Exercise material
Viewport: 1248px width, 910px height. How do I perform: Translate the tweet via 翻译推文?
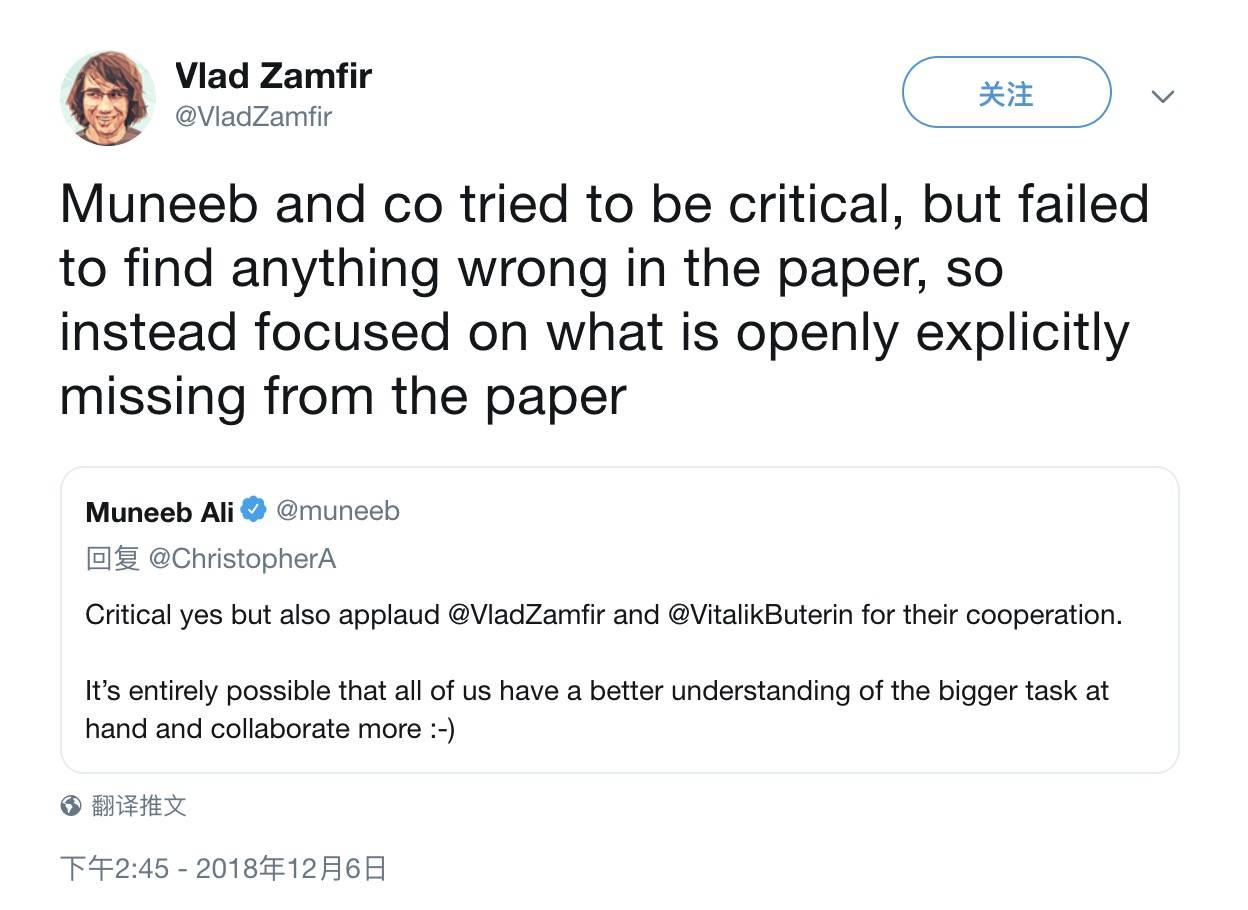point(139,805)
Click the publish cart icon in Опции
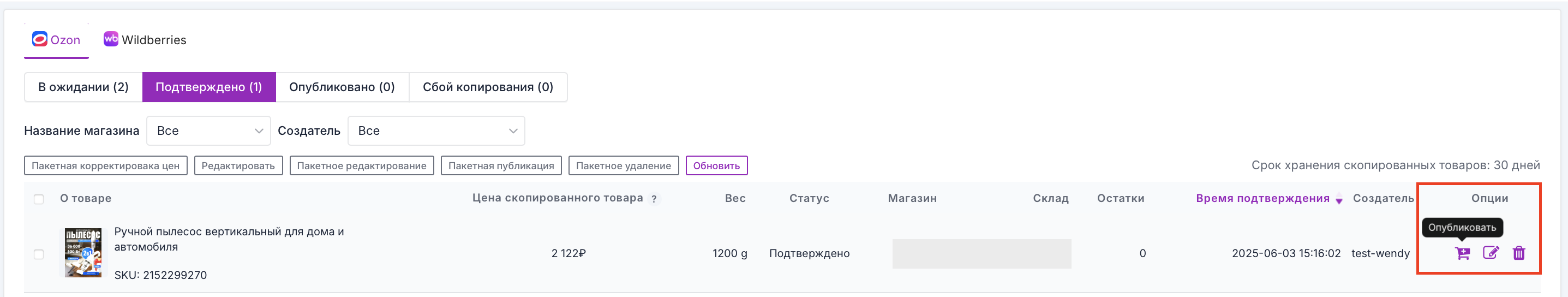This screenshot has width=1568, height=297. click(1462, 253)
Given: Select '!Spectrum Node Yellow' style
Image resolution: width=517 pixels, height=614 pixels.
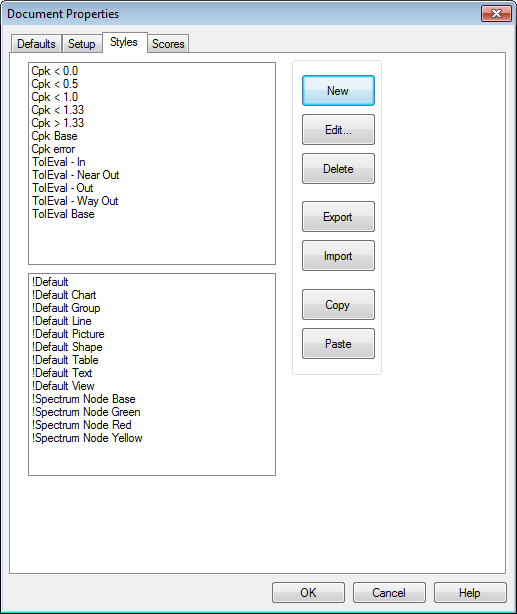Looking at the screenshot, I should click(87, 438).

Work instructions
Copy the records above word for word, from their first line through the line that contains "This screenshot has", including that line. Omit the pictures from your copy.

Output of the exercise
Viewport: 1248px width, 910px height. How do I perform: Translate the tweet via 翻译推文?
point(139,805)
Click the publish cart icon in Опции
This screenshot has width=1568, height=297. click(1462, 253)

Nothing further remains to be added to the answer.